Models also sometimes produced responses that suggested uncertainty or a scarcity of sufficient information, reminiscent of “The text doesn’t contain enough information,” regardless that all of the mandatory information was present.

Overall, as input length increases, LLMs appear to repeatedly struggle to prioritize and deal with essential information, including direct instructions.

Show prejudices within the answers

Another notable problem was the increasing biases within the models’ responses because the inputs became longer.

In particular, LLMs tended to reply “false” because the input length increased. This bias indicates a skew within the probability estimation or decision-making processes throughout the model, perhaps as a defense mechanism in response to increased uncertainty because of longer input lengths.

The tendency to prefer “fallacious” answers could also reflect an underlying imbalance within the training data or an artifact of the models’ training process, where negative answers could also be over-represented or related to contexts of uncertainty and ambiguity.

Models AI
Models showed a bent to reply binary questions as “fallacious” because the input length increased. Source: Via ArXiv.

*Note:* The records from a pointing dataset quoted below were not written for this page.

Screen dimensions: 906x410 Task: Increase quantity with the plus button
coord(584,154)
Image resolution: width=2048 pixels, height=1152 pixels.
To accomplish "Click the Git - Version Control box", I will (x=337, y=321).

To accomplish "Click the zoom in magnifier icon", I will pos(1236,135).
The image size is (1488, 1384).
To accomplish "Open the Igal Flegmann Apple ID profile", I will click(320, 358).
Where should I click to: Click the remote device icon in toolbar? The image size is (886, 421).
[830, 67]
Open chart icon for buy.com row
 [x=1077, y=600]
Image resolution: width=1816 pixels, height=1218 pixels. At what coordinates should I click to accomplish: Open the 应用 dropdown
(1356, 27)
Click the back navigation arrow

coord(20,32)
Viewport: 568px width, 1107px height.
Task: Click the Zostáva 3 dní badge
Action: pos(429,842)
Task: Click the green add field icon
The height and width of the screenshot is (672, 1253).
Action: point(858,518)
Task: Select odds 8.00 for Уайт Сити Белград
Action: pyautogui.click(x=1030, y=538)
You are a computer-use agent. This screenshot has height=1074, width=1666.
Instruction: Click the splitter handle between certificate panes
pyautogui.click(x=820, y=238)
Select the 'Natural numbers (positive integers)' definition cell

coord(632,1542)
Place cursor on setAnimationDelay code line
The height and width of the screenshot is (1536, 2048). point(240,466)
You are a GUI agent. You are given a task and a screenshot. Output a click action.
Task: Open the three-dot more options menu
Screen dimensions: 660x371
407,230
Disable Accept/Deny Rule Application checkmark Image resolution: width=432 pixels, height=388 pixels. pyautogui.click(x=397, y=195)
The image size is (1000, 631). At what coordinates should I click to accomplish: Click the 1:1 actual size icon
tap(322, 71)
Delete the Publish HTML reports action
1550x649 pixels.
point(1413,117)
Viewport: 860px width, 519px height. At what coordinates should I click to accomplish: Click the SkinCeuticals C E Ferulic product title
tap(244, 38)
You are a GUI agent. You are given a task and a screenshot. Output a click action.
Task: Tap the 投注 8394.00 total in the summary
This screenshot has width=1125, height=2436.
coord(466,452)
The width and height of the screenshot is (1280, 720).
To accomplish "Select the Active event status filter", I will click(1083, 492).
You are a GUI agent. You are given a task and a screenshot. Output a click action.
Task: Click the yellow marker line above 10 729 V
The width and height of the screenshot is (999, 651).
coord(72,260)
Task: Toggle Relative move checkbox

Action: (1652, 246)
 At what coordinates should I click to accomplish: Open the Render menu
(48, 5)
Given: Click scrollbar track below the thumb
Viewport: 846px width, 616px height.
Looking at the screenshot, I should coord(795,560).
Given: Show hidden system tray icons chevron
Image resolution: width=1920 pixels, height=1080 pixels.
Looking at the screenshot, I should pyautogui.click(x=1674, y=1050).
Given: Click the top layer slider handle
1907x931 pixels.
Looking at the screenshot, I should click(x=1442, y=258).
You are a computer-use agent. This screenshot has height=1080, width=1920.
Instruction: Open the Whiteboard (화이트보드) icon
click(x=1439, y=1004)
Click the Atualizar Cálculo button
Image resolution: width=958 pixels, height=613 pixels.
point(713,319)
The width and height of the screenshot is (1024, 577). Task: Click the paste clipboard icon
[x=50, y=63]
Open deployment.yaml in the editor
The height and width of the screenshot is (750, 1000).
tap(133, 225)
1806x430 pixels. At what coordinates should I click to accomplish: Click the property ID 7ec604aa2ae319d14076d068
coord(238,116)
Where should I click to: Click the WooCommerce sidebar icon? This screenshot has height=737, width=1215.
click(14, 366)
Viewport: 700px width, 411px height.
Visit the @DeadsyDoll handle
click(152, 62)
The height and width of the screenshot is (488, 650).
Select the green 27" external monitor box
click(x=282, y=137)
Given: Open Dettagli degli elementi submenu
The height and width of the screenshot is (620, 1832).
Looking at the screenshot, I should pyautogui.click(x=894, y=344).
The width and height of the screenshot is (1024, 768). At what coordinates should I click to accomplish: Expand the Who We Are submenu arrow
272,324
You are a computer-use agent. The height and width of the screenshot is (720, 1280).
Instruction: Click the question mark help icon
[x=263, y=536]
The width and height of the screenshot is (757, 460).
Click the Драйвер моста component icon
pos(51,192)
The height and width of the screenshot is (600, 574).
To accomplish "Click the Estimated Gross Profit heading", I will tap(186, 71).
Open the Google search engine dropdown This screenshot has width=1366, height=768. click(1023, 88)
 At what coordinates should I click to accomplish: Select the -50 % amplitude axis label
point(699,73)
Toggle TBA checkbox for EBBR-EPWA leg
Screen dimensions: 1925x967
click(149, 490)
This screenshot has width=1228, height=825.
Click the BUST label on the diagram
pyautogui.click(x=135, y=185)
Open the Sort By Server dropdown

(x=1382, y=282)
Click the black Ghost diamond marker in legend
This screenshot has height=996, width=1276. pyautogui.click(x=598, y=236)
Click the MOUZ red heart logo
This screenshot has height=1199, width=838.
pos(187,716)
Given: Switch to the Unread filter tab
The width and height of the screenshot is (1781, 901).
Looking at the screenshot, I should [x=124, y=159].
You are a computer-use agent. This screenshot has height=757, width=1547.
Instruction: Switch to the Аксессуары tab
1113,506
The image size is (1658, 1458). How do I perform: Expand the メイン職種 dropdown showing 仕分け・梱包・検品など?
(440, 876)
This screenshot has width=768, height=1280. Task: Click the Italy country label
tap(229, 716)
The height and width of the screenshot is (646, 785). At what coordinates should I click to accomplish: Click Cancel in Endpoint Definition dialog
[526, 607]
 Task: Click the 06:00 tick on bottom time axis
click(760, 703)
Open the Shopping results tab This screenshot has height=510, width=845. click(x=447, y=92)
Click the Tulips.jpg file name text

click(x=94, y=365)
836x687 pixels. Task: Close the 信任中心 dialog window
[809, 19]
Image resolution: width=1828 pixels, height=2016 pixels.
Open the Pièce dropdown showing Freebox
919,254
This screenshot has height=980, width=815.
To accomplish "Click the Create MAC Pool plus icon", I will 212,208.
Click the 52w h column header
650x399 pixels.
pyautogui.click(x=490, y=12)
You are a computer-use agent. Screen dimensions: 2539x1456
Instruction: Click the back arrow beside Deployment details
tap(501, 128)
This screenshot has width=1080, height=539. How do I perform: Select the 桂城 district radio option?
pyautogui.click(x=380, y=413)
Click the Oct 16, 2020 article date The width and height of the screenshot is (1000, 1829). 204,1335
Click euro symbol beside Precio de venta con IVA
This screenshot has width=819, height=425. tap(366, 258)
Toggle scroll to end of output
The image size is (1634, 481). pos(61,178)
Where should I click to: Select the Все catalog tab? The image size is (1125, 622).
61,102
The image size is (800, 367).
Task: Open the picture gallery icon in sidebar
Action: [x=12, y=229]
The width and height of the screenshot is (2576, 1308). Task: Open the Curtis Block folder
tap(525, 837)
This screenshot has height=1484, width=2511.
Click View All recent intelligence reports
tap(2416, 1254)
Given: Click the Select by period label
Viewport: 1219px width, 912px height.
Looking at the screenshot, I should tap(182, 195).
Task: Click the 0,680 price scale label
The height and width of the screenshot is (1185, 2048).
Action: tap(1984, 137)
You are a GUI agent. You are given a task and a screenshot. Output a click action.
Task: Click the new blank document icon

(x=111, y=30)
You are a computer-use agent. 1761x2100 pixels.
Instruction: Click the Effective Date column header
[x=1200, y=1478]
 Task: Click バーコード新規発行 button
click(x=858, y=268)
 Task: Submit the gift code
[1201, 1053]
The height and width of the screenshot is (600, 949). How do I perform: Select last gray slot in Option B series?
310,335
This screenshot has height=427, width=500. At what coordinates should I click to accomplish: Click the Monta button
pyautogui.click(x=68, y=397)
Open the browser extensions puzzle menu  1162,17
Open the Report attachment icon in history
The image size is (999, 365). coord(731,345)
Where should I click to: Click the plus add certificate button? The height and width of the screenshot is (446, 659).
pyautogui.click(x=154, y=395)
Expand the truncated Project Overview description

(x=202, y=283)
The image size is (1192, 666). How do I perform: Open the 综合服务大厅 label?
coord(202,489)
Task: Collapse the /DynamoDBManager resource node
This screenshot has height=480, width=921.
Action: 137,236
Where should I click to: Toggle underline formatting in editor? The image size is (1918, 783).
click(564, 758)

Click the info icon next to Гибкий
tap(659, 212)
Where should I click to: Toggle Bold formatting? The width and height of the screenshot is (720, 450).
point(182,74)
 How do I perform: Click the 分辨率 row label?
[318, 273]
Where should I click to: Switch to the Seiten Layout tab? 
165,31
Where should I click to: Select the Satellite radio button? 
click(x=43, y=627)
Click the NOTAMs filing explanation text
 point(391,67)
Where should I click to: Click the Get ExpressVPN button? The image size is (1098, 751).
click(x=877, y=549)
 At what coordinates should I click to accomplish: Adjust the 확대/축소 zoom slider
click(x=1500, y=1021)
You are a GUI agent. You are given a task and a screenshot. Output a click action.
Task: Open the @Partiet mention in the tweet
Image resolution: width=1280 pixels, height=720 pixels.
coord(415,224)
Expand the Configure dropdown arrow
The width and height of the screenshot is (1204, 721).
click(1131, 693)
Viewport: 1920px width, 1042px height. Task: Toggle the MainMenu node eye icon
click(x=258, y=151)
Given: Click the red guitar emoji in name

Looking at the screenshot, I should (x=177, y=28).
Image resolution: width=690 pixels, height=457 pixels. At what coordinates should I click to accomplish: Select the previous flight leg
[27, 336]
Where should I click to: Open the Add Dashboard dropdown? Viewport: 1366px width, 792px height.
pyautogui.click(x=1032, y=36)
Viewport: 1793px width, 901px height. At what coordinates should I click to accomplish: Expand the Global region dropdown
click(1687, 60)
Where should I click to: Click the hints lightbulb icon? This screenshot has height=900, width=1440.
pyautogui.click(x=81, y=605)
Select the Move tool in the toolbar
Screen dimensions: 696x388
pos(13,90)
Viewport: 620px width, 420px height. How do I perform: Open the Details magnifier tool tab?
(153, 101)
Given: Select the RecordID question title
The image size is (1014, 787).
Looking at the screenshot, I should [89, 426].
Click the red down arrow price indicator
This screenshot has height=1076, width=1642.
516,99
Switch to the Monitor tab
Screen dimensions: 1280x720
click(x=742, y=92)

This tendency affects the accuracy of model results and raises concerns in regards to the reliability and fairness of LLMs in applications that require nuanced understanding and impartiality.

Implementing robust bias detection and mitigation strategies through the model training and tuning phases is critical to reducing unwarranted biases in model responses.

EEnsuring that training data sets are diverse, balanced, and representative of quite a lot of scenarios may also help minimize bias and improve model generalization.

This contributes to this other recent studies which also highlight fundamental problems with the way in which LLMs work, meaning that this “technical debt” could compromise the functionality and integrity of the model over time.